What is needed is an exact reproduction of the lines from the one that contains "The height and" through the end of the data, both included and nothing else, with pictures omitted.

__________________________________________________

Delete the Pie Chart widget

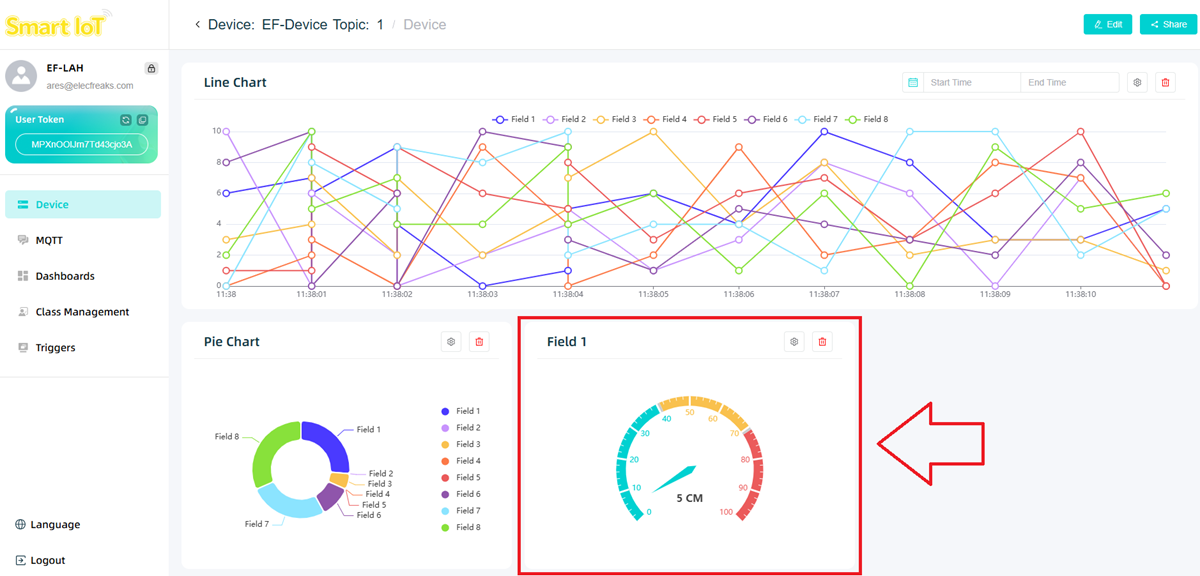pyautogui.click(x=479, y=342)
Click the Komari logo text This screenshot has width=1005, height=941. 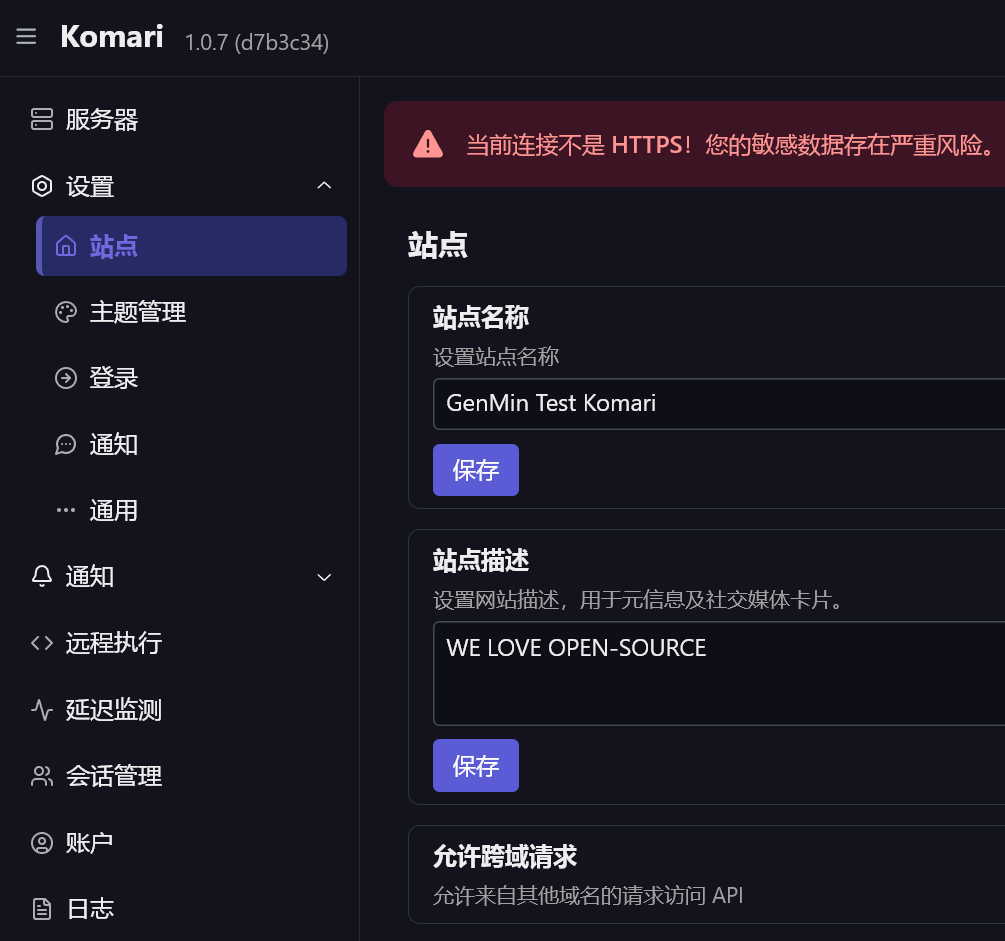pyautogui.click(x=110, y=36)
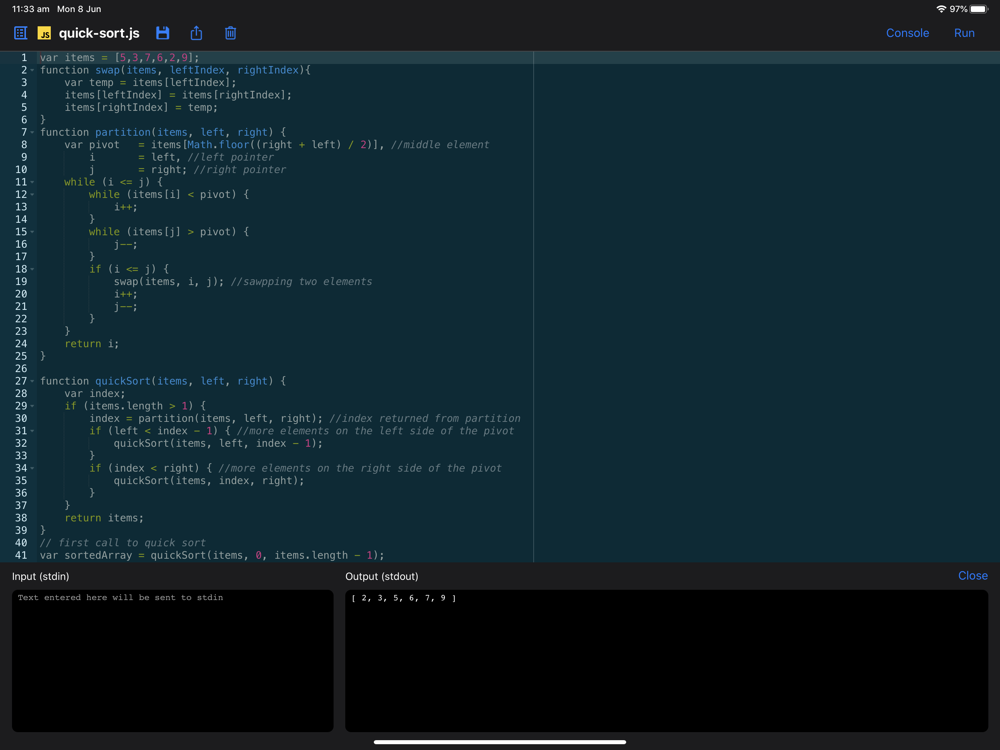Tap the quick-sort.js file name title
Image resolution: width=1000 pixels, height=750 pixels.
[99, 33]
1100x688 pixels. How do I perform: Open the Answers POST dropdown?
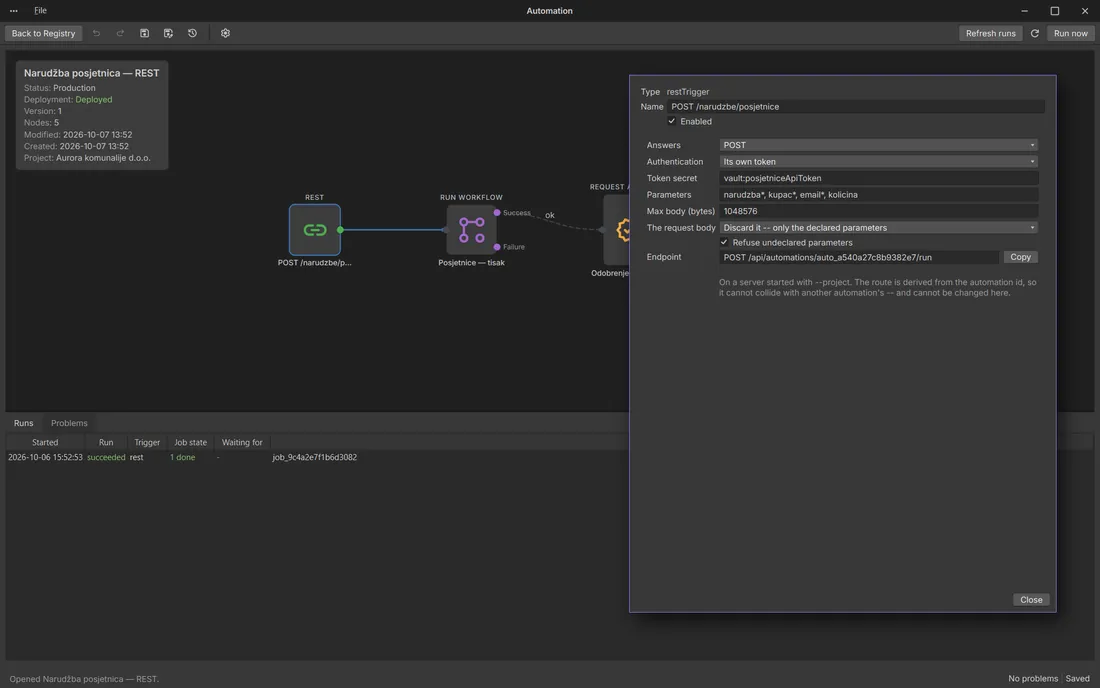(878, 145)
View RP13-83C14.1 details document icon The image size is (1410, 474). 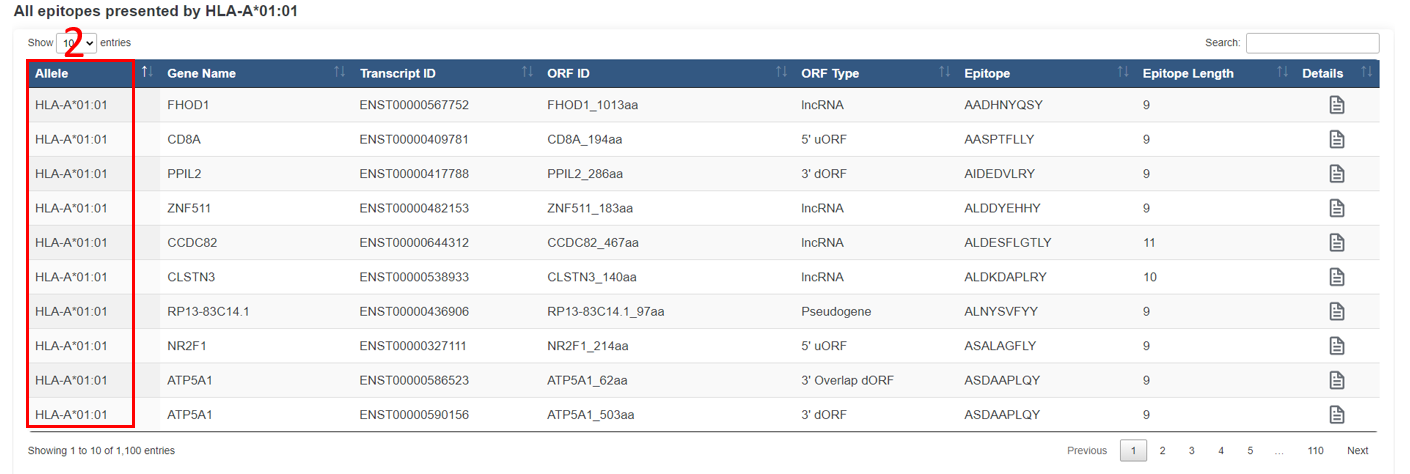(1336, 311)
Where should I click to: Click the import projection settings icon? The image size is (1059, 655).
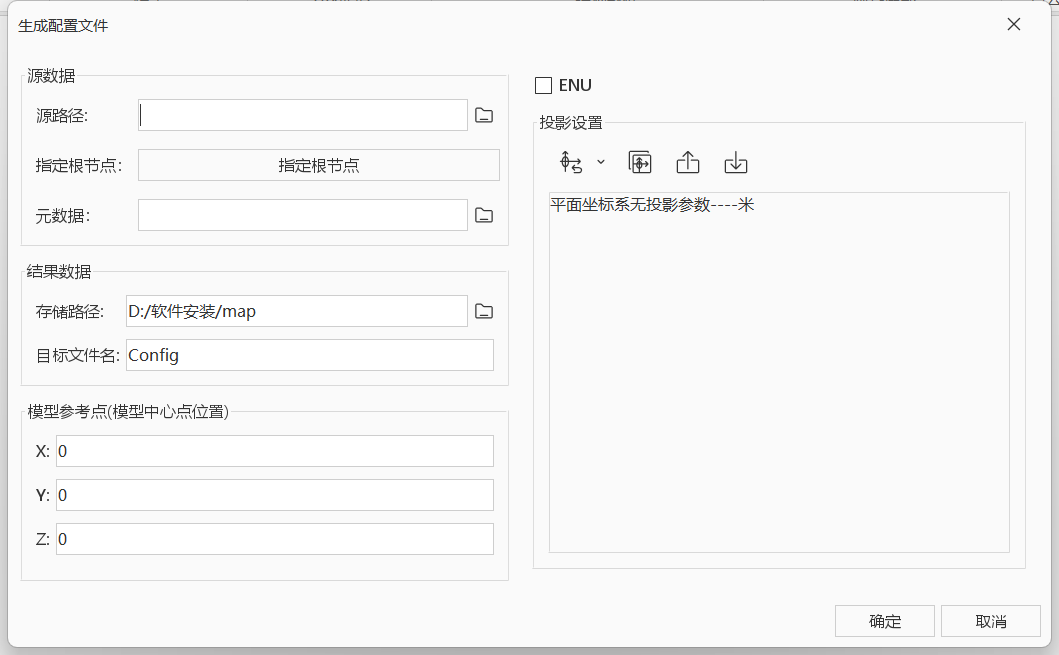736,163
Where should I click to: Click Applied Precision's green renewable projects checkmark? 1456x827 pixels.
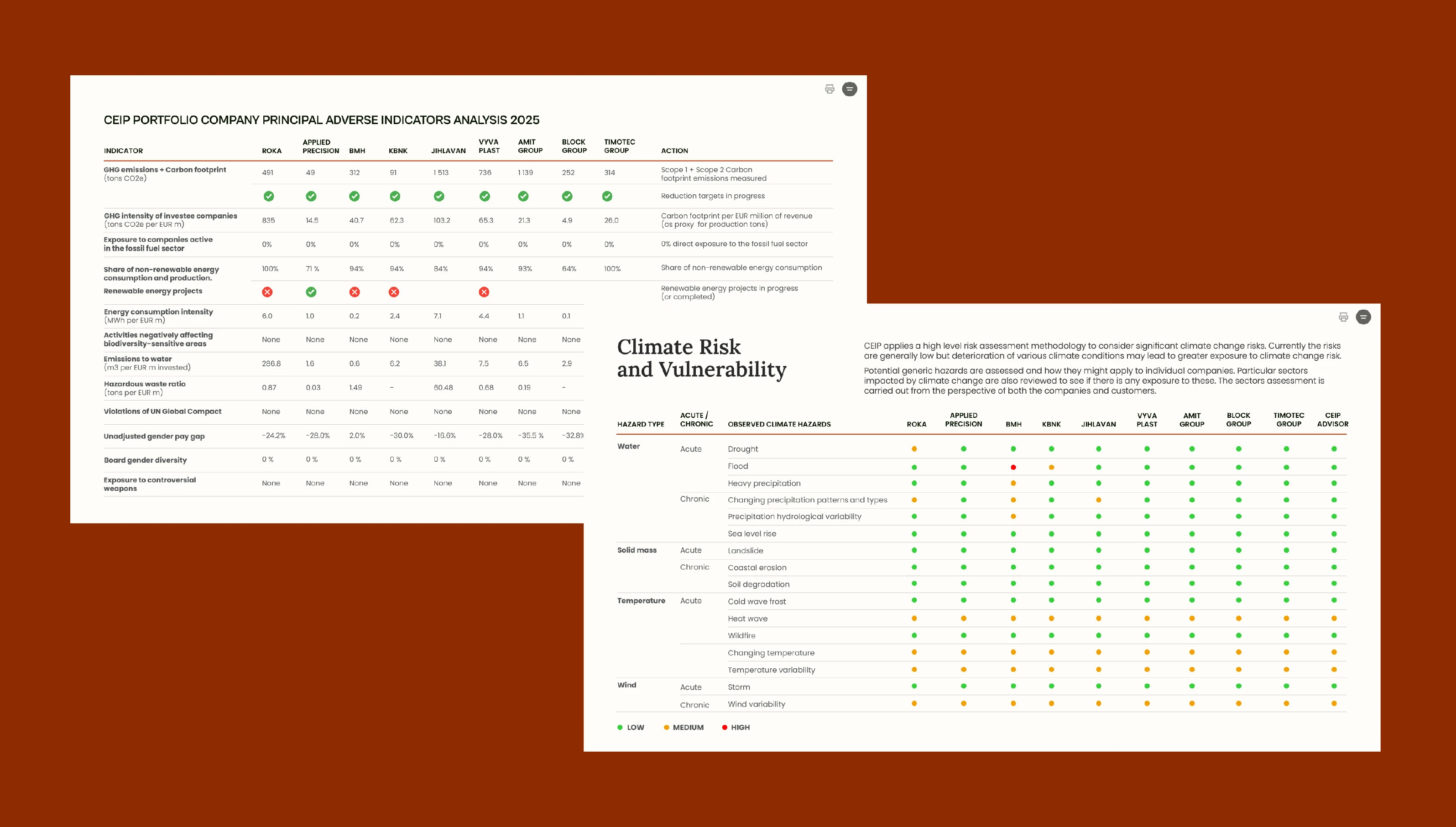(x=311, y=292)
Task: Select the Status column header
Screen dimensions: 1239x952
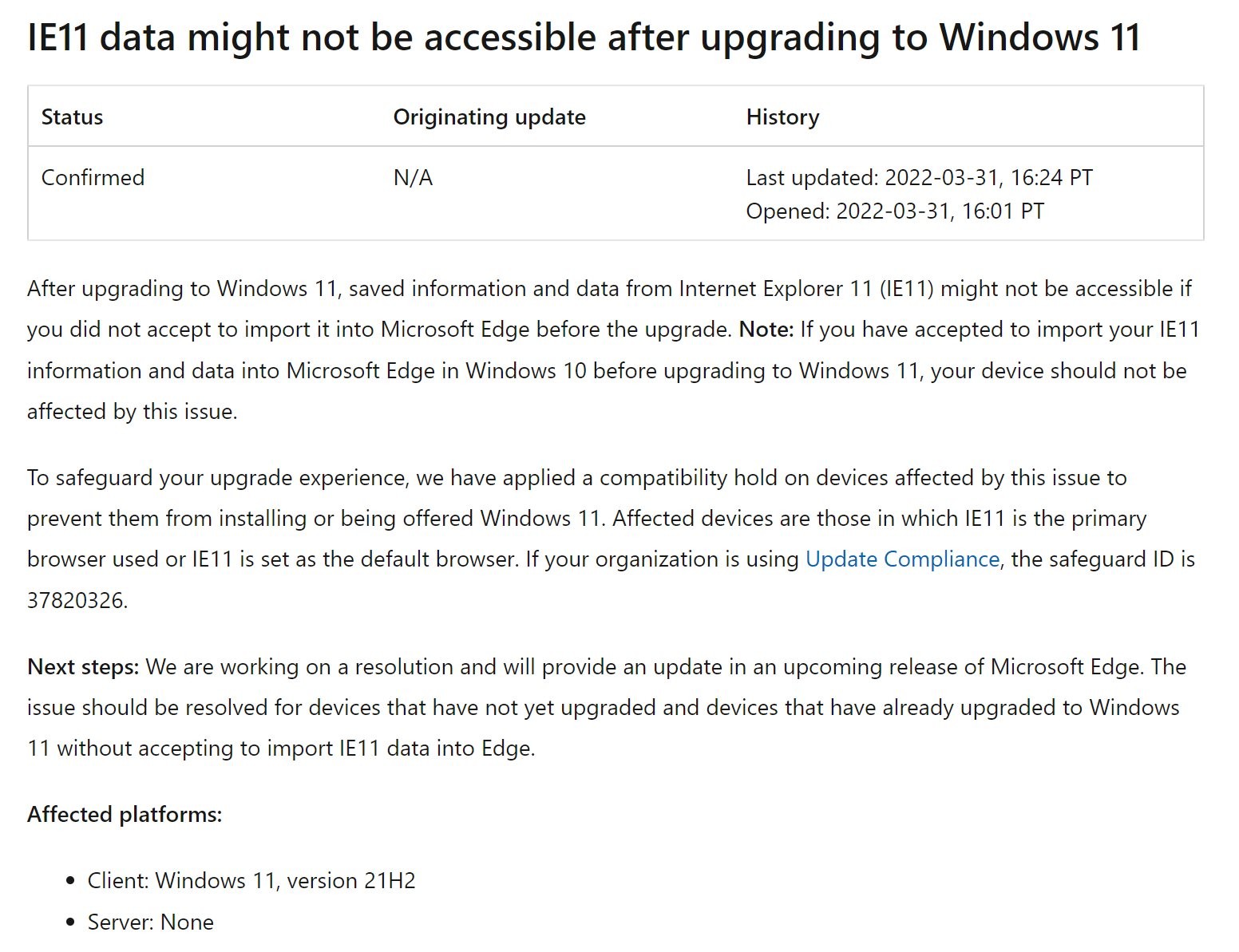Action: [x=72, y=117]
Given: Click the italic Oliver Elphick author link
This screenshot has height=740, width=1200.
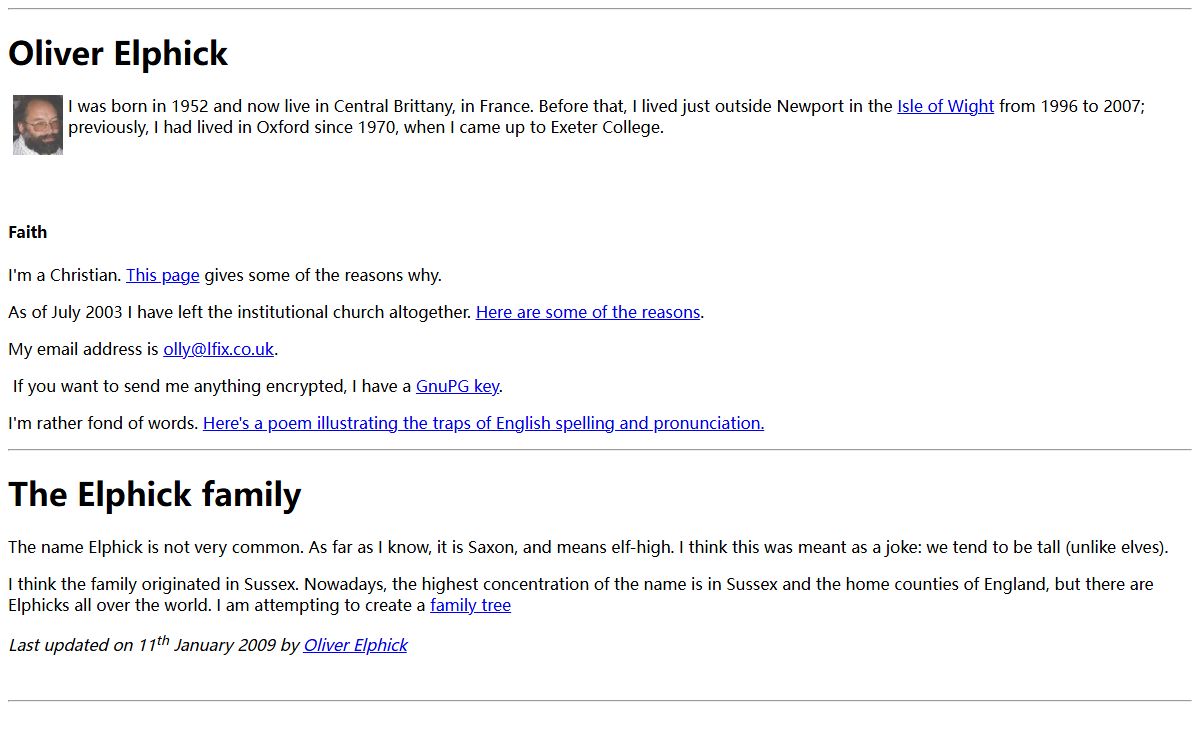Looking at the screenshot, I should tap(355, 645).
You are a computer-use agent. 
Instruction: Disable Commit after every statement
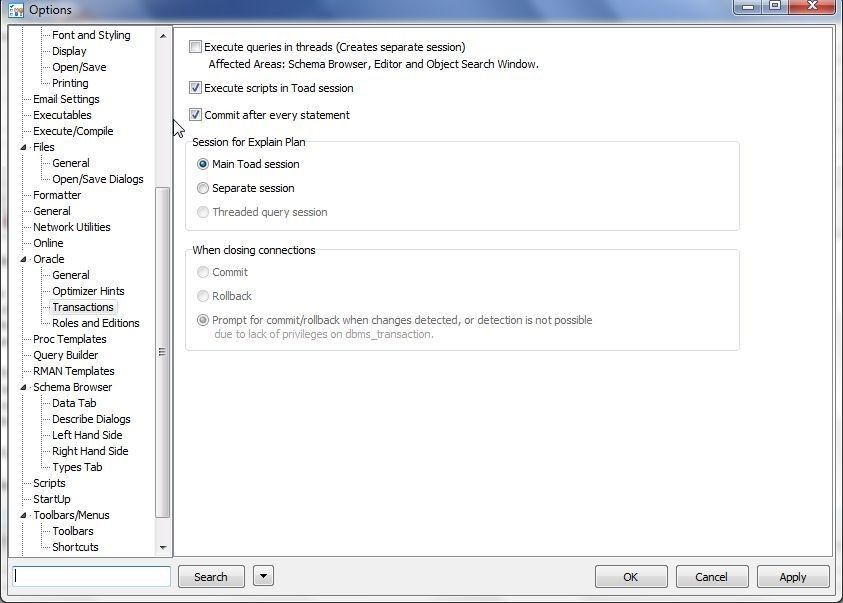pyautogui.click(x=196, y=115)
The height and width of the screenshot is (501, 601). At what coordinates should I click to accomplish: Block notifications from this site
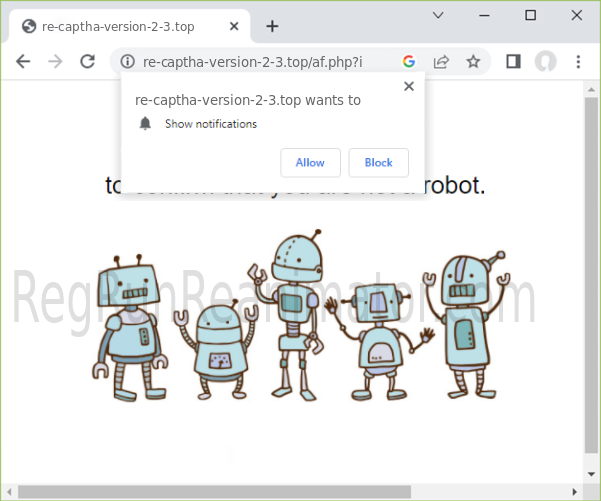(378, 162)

__________________________________________________

▶ [Your solution]:
The height and width of the screenshot is (501, 601). At what coordinates should I click to accomplish: Block notifications from this site
(378, 162)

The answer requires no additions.